### Saved entries:
○ ○ ○

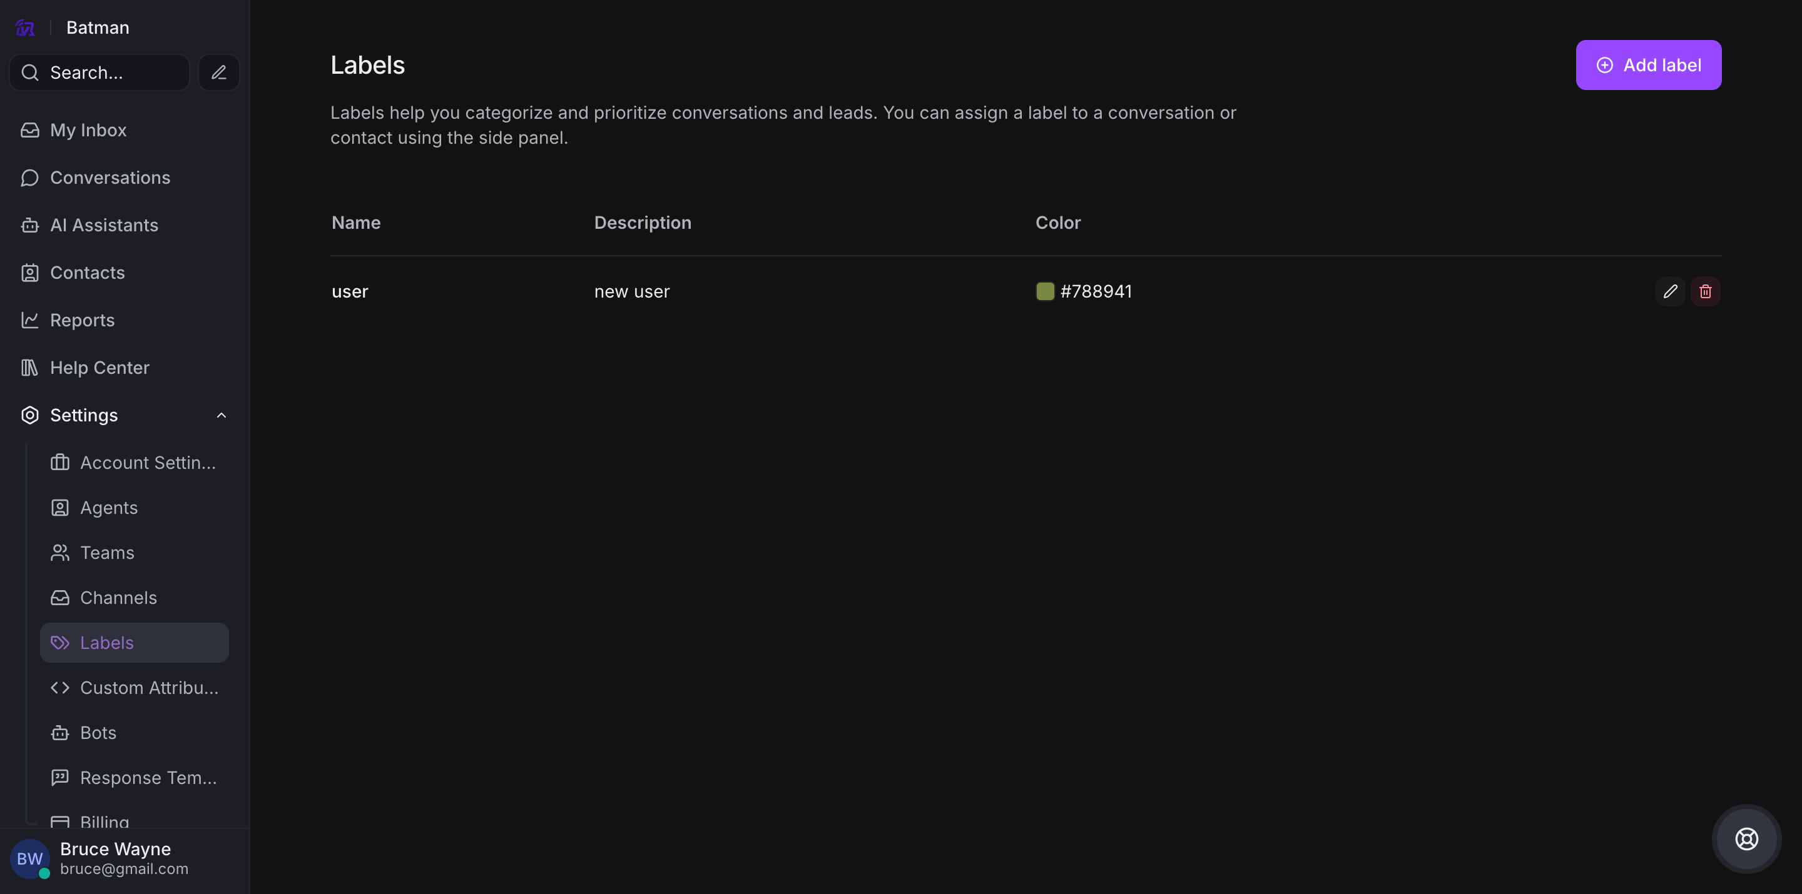
Task: Collapse the Settings section chevron
Action: [221, 415]
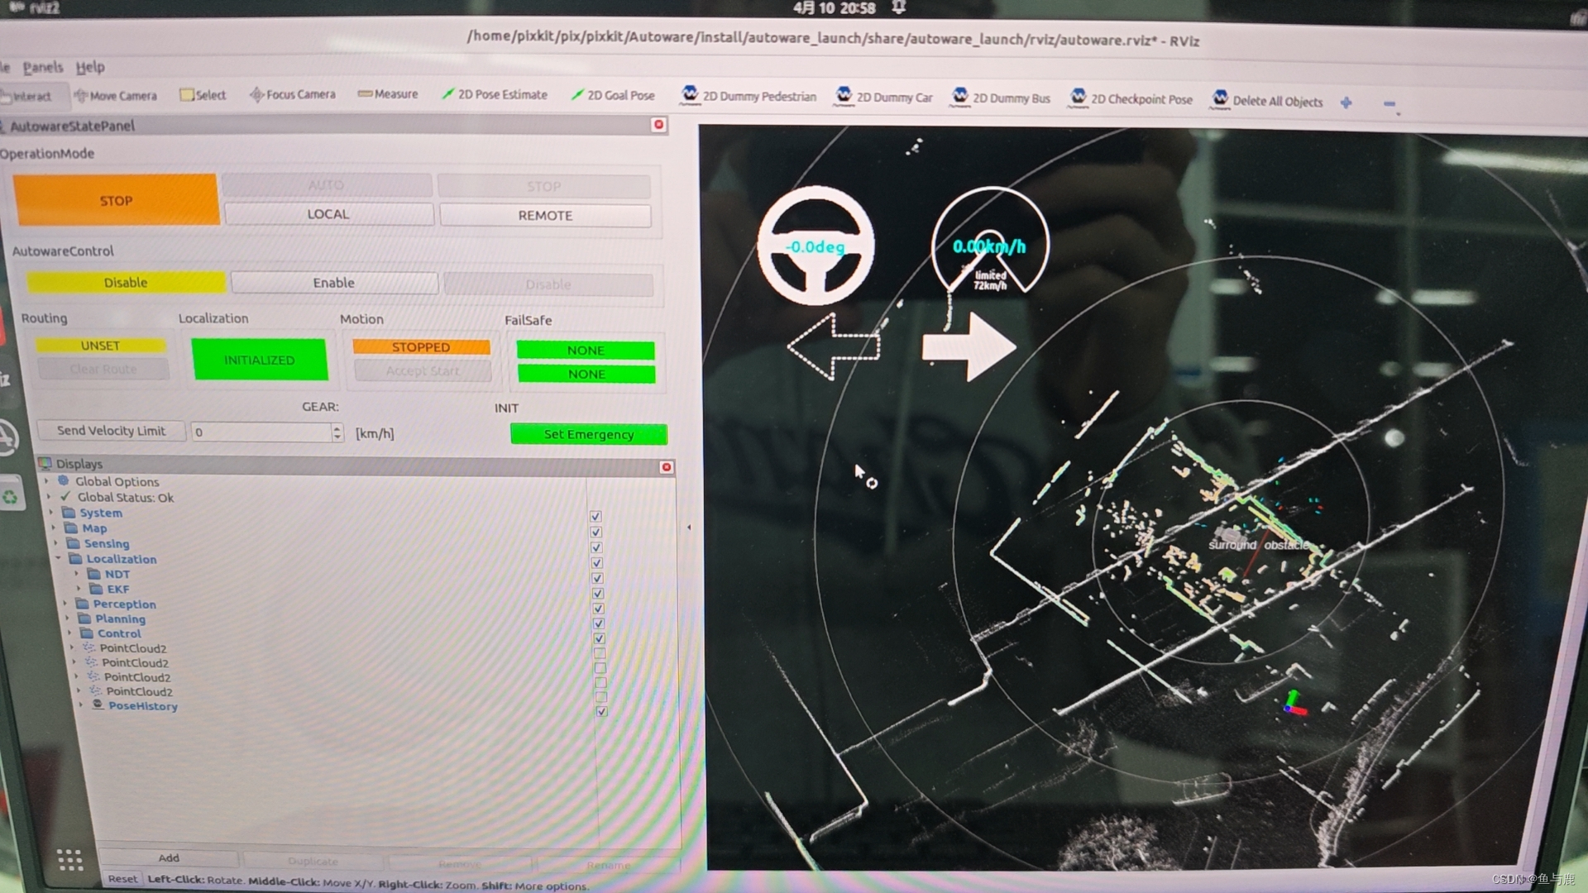Screen dimensions: 1588x893
Task: Click Delete All Objects tool
Action: [1268, 101]
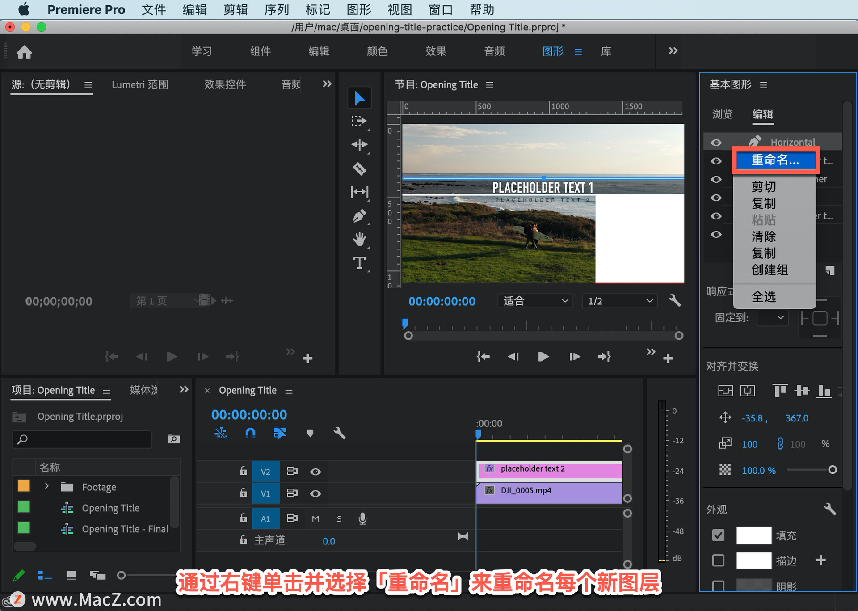This screenshot has height=611, width=858.
Task: Click the white fill color swatch
Action: click(753, 535)
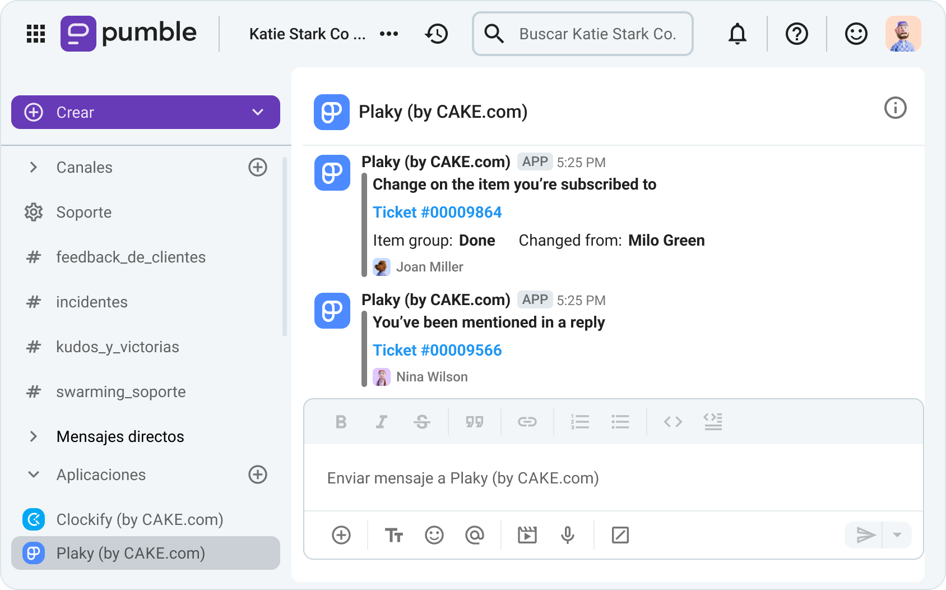Image resolution: width=946 pixels, height=590 pixels.
Task: Record a voice message with the microphone
Action: 568,535
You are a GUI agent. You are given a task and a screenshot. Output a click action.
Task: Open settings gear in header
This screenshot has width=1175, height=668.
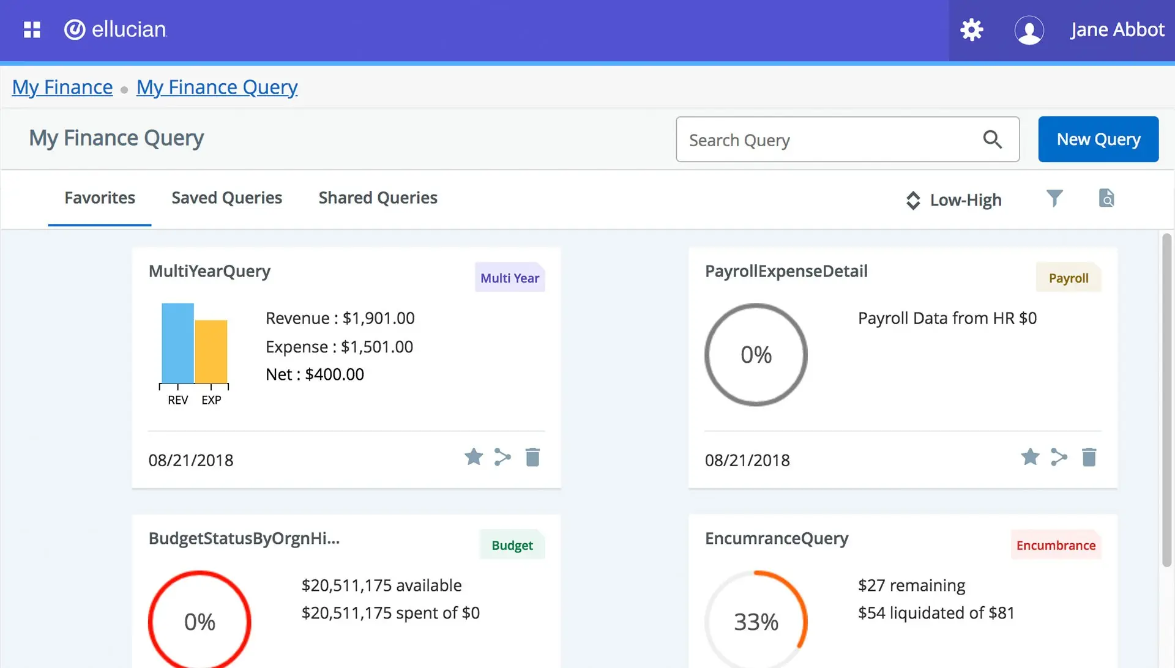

○ ○ ○

### EXERCISE:
Word for word, set down the lines from the line with "You are a GUI" through the last line of the entries, and nothing else; the pictures stay out.

### ANSWER TO THE EXERCISE:
You are a GUI agent. You are given a task and a screenshot. Output a click action.
Task: Open settings gear in header
This screenshot has width=1175, height=668.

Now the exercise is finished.